First, again, if a student consistently progresses over four years into smaller courses where they receive more individual attention from a professor, usually it’s going to be obvious when there is a considerable gap between the student’s formal written work and their capabilities in discussion or in types of writing that can’t be cut-and-paste plagiarized, such as short response papers, timed writing exercises in class, or hybrid forms like blog entries. If not within a single class, the discrepancy will often become visible across several classes, and is often the first thing that tips a professor off that they need to examine a student’s writing more closely, when their performance in a current course is wildly at odds with their performance in a past class where the kind of writing and subject matter is was very similar. (This tends to mean either that something really emotionally or personally difficult is going on in the student’s life, that the professors in each course have wildly divergent standards, or that the student has at some point submitted work not their own.)
Second, the easiest way to beat most plagiarism is to come up with essay prompts that are highly customized to a course, and to individualize or customize your course designs in some respect. I constantly shift my readings mostly to please myself and to chase what I think are the most interesting issues or questions in a particular subject area, but it doesn’t hurt to be using material that’s not commonly used in classes and to craft assignments which would be almost impossible to find plagiarisable material for. I think most humanists and social scientists can find a way to accomplish this in upper-level courses.
The only thing you can’t beat that way is the student who is willing to pay high prices for a skilled analytic writer to produce a customized product that responds to the prompt. I’m sure there are services like that out there. I’m unfortunately pretty certain that it’s not just students that use them, but some researchers (after all, isn’t that what pharmaceutical companies have been caught doing for some researchers)?
I’m also unfortunately sure that this is an area where it’s a bit harder to say that crime does not pay. I have no trouble saying with a straight face that habitual cheating in subjects where knowledge is concrete, technical and cumulative will eventually have disastrous consequences for the cheater. When it comes to writing or humanistic knowledge? Well, there’s more than a few professors who’ve gotten away with plagiarism in the last decade, after all. There are non-fiction authors and journalists who’ve had whole careers stuffed full of fabulism and misrepresentation and never had to pay any price for it. I’ve known people who’ve written reports for governments or think tanks who’ve spotted blatant plagiarism in the work of peers and known that it was pointless to call attention to it.

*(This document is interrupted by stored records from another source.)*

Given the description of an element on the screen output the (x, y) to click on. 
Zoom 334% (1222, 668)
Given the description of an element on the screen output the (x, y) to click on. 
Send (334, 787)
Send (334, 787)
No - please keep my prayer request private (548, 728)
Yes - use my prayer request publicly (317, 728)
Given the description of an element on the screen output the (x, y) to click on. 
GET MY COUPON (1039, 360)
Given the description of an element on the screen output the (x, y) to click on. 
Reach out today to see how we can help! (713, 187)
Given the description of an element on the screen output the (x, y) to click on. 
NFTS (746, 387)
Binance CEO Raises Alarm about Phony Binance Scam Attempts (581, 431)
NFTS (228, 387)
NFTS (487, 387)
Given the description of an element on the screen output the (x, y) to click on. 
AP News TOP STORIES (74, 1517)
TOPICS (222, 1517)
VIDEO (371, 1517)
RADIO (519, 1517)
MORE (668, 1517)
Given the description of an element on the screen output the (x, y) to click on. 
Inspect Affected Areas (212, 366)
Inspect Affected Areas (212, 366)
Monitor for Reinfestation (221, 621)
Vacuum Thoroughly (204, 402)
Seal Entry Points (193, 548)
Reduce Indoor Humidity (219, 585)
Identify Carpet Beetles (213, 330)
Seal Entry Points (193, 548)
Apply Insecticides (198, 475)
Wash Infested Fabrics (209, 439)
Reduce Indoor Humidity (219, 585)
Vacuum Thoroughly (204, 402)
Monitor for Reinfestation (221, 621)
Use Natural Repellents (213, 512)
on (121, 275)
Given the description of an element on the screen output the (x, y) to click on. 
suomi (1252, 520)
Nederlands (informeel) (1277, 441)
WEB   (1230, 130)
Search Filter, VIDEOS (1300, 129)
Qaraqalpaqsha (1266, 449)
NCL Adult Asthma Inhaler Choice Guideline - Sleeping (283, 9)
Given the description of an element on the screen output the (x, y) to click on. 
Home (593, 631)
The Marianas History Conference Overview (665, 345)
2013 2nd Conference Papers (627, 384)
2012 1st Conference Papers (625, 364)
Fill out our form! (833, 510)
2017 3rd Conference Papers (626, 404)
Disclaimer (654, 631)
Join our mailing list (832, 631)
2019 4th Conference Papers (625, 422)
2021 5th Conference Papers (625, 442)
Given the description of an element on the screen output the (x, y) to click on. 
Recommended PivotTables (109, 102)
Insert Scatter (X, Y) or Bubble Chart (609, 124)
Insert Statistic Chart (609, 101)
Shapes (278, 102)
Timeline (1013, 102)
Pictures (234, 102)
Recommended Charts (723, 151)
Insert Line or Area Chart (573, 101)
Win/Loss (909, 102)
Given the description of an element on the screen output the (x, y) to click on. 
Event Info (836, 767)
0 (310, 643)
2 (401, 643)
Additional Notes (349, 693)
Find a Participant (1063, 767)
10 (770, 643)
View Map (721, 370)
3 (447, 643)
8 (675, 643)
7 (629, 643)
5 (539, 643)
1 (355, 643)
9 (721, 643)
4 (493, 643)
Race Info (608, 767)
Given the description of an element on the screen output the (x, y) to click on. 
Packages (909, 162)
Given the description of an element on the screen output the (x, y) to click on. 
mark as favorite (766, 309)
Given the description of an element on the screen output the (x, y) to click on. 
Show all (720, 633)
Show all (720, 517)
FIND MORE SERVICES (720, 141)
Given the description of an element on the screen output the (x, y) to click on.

Here maybe you really do have to fall back on the proposition that education is partly about ethical training, with the main proposition here being, “Don’t develop bad habits that will seriously limit your potential later on.” Not so much the threat that you’ll be caught and punished, revealed and ruined, but that in more subtle ways, you’re willingly taking on the role of being a bottom-feeder and a second-rater at the age of 21, when it’s a bit early to angle for that as your place in life. There’s a human limit for living with being Christian de Neuvillette, no matter how many Cyrano-for-hires you may rely upon in the interim.
I think this underplays another motive behind trying to stamp out cheating, one that I think is more powerful on the level of the individual instructor than concern for the value of the credential.
One wants to be fair to the students who don’t cheat. Some other student is getting a C or a D because they followed the rules. There may be practical consequences: they may lose their scholarship. But even if there aren’t, there’s no point in pretending that we don’t want students to become psychologically invested in their grades.